ただし「○○挽回」を「失った○○を取り戻す」と意訳することが妥当であるかについては漢文学者らから疑問が呈されている。
というのも、古典漢文や現代中国語の「挽回」は不利な現状と組み合わせて「○○という不利な状況を覆す」と用いる言葉であって[1]、目標となる状況と組み合わせて「失った○○を取り戻す」や「○○な状況に戻す」といった意味で「挽回」が用いられた実例が過去1000年の膨大な文書をあさってみても殆ど見つからないからである。
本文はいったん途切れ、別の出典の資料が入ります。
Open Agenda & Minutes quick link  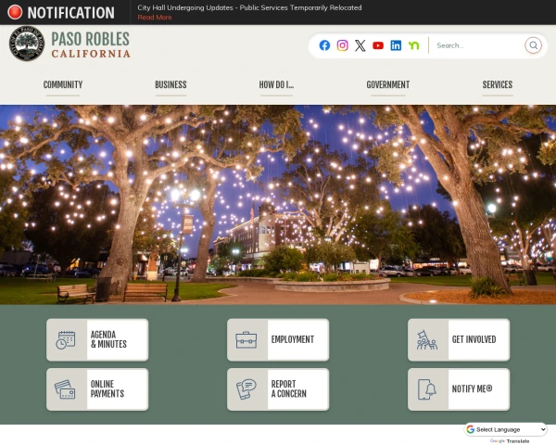[97, 339]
そのため「名誉挽回」が本当に「失った名誉を取り戻す」という意味であったと仮定すると「名誉挽回」は「○○挽回」の中では少しばかり孤立した言葉になってしまっており、もともと「名誉挽回」は「名誉回復」「汚名挽回/不名誉挽回」などが混ざってしまってうまれた言葉だったのではないかとも考えられる。 実際、汚名挽回誤用説が流布する以前に出版された『日本国語大辞典』[2]などには「汚名を挽回」や「名誉を回復」は載っていても「名誉を挽回」は載っていないようである。
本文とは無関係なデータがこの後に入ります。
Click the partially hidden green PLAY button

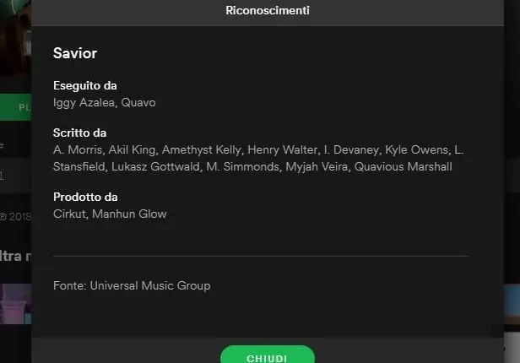click(15, 107)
とはいえ、近年ではマナー講師らによる「いかがでしたか?」系WEBサイトでも「汚名挽回」の使用を避けて「名誉挽回」を使用するよう推奨されており、その出自に疑わしい部分があるとはいえ「名誉挽回」は同系の言葉の中では最有力の地位を築いているといっていいだろう。
汚名挽回誤用説が迷信であったことが広まり「汚名挽回」が汚名挽回しつつあるこれから「汚名挽回」と「名誉挽回」の勢力図はどのように変化していくのだろうか。